Possible issue is some overhead for argument processing. I tested conversion for cmath’s functions in my pr and got ~5% performance penalty:

In the main:
$ ./python -m timeit -r11 -s 'from cmath import sin;z=1j' 'sin(z)'
1000000 loops, best of 11: 312 nsec per loop

With patch:
$ ./python -m timeit -r11 -s 'from cmath import sin;z=1j' 'sin(z)'
1000000 loops, best of 11: 330 nsec per loop

Maybe it’s not too high price for consistent, readable and accurate docs. I would expect this could be more or less true for most of builtins/stdlib.

1 Like

Either fix docs or signature fine by me. I think it is important to be accurate. It would be great to add types as well (slightly off topic).

1 Like

I’d argue we should add functionality (in this case, the keyword argument) before we take away documentation.

The critical part is that reading the documentation and then reading some example code should make sense. It’s not a precise specification of how Python (particularly CPython) is implemented - it’s a description of how Python should be used.

3 Likes

I should note, that in many cases (take above cmath module as an example), we will not touch documentation at all.

This is more or less — a question of implementation. Should we do this change in one shot, per one release, or do this gradually? Can we backport changes in argument processing (and thus — changes in docs)? Etc. Lets focus on this later and decide first if the idea acceptable or not.

Well, for me signature line like range(start, stop, step=1) means exactly the later. And it tells us (wrongly) that we can do range(1, 10, step=1) or even range(start=1, stop=10, step=1).

1 Like

No, it’s a change in behaviour, not a bugfix.

1 Like

Well, lets stick with a simple example of cmath.sin(). Right now it’s documented both as

>>> help(cmath.sin)
Help on built-in function sin in module cmath:

sin(z, /)
    Return the sine of z.

and in sphinx docs:

cmath.sin(z)
    Return the sine of z.

Strictly speaking, both signatures can’t be true. If we prefer second meaning, support for keyword argument might be considered as a bugfix. If first one — this will indeed a compatibility break. Though, it will affect some code only if some one rely on a very special behavior, i.e. that sin(z=1) raises a TypeError.

2 Likes

IMO functions such as cmath.sin() must not accept keyword arguments, but only have positional only parameters. Also, positional parameters should be documented like that in Sphinx.

1 Like

Generally and historically, we fix these issues by aligning the docs with the implementation. Not the other way around. A docs fixup (or rather: clarification) is never a breaking change, as opposed to pretty much any behavioural change, often no matter how subtle.

4 Likes

Totally agree with this. This is also true for builtins like for example max and min, IMO.

1 Like

Why not? If this function was implemented in pure-Python (it’s a sort of implementation detail, right?) you will have to do extra efforts to disallow keyword arguments. See e.g. mpmath:

>>> from mpmath import *
>>> mp.sin(1)
mpf('0.8414709848078965')
>>> mp.sin(x=1)
mpf('0.8414709848078965')
>>> fp.sin(x=1)
0.8414709848078965

(As the mpmath only recently dropped support for 3.8, there was no way to avoid this behavior.)

Positional-only parameters have some benefits: (1) argument names aren’t part of API and (2) argument processing is slightly faster.

The price is a unusual (wrt other languages, for example) syntax. I trust e.g. Raymond’s teaching experience, and his opinion that this poses problems for newcomers. Unless people start directly with the language reference, or carefully read the Python Tutorial. But when they will search for recipes “how to do such or such thing in Python” — IMO, there is a very little chance people see “/”-powered function definition in Python.

• [Job item A] Output the rows below, from the line containing "What do you see at coordinates (481, 122)" to the line containing "center [222, 14].", as a JSON list of strings with one string per line and blank lines omitted.

Stored data:
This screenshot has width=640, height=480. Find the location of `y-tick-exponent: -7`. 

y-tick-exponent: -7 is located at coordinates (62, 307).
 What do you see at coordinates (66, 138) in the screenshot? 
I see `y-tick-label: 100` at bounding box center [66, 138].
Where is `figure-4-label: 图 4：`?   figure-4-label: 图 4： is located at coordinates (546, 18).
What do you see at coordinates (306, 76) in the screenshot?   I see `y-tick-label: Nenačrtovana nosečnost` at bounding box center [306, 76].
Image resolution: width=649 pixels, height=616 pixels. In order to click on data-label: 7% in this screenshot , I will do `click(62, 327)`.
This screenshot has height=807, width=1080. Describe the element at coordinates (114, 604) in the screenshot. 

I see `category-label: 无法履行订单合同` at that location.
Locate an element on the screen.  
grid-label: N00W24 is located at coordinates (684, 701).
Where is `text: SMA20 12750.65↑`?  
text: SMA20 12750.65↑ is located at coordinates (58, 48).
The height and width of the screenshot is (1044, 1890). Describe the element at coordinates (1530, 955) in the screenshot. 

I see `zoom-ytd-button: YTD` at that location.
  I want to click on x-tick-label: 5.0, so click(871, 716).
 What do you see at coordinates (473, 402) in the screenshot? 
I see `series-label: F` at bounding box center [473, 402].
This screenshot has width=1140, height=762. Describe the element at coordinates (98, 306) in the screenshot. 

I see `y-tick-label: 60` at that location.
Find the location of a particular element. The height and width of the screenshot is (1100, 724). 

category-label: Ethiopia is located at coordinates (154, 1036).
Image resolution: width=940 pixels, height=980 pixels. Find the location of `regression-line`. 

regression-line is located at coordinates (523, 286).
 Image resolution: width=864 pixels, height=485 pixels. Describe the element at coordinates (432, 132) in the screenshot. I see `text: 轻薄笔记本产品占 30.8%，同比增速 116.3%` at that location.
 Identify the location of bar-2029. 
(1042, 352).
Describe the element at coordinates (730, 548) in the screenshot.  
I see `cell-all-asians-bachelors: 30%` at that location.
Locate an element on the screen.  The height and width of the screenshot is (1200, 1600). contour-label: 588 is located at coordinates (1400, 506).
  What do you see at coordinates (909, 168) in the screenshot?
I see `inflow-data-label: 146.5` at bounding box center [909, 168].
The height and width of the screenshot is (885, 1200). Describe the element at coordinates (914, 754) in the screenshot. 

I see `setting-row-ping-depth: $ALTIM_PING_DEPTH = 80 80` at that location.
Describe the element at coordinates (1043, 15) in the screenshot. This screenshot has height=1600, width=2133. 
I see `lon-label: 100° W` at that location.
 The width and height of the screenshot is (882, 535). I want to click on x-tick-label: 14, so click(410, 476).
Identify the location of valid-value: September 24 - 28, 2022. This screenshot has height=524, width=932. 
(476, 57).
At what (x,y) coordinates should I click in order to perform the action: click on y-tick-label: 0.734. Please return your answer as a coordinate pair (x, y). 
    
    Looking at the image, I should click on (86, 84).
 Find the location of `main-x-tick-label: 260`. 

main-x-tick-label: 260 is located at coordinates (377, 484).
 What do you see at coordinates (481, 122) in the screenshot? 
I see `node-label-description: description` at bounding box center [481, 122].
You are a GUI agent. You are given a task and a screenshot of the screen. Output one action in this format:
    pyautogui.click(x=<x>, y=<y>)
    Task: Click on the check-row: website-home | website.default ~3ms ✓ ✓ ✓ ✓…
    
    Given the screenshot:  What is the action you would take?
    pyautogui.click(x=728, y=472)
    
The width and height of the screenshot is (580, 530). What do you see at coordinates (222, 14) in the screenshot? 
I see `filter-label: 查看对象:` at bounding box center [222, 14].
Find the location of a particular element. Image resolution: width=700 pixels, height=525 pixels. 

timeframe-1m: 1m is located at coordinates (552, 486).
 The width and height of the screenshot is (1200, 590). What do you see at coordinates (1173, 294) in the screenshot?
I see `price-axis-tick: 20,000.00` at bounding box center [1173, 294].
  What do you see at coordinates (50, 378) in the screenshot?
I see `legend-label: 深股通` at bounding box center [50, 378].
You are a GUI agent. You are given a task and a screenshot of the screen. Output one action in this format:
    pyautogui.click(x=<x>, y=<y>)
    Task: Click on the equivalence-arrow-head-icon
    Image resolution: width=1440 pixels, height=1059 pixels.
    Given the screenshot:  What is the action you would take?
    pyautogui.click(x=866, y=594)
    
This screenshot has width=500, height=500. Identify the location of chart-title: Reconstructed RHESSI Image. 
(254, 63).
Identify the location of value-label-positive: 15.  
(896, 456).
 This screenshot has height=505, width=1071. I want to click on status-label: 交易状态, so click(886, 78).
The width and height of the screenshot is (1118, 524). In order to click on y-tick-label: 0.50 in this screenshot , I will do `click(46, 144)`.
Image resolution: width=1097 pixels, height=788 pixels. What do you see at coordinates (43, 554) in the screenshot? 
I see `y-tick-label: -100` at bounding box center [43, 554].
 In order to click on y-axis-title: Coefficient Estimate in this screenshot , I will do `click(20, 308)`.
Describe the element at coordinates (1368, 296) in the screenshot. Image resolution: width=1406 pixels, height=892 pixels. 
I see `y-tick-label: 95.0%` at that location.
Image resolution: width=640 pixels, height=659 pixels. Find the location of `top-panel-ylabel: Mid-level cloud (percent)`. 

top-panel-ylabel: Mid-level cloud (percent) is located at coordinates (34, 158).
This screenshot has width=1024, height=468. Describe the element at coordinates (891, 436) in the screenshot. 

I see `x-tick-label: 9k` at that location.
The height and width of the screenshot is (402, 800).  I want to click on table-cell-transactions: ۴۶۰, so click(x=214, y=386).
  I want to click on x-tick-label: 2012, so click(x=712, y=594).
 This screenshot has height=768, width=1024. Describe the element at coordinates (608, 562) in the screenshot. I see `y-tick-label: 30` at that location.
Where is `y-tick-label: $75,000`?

• [Job item B] Copy the passage from the thread on function signatures, from "Maybe it’s not" to "(slightly off topic).".

• [Your solution A]
[
  " What do you see at coordinates (481, 122) in the screenshot? ",
  "I see `node-label-description: description` at bounding box center [481, 122].",
  "You are a GUI agent. You are given a task and a screenshot of the screen. Output one action in this format:",
  "    pyautogui.click(x=<x>, y=<y>)",
  "    Task: Click on the check-row: website-home | website.default ~3ms ✓ ✓ ✓ ✓…",
  "    Given the screenshot:  What is the action you would take?",
  "    pyautogui.click(x=728, y=472)",
  "The width and height of the screenshot is (580, 530). What do you see at coordinates (222, 14) in the screenshot? ",
  "I see `filter-label: 查看对象:` at bounding box center [222, 14]."
]

• [Your solution B]
Maybe it’s not too high price for consistent, readable and accurate docs. I would expect this could be more or less true for most of builtins/stdlib.

1 Like

Either fix docs or signature fine by me. I think it is important to be accurate. It would be great to add types as well (slightly off topic).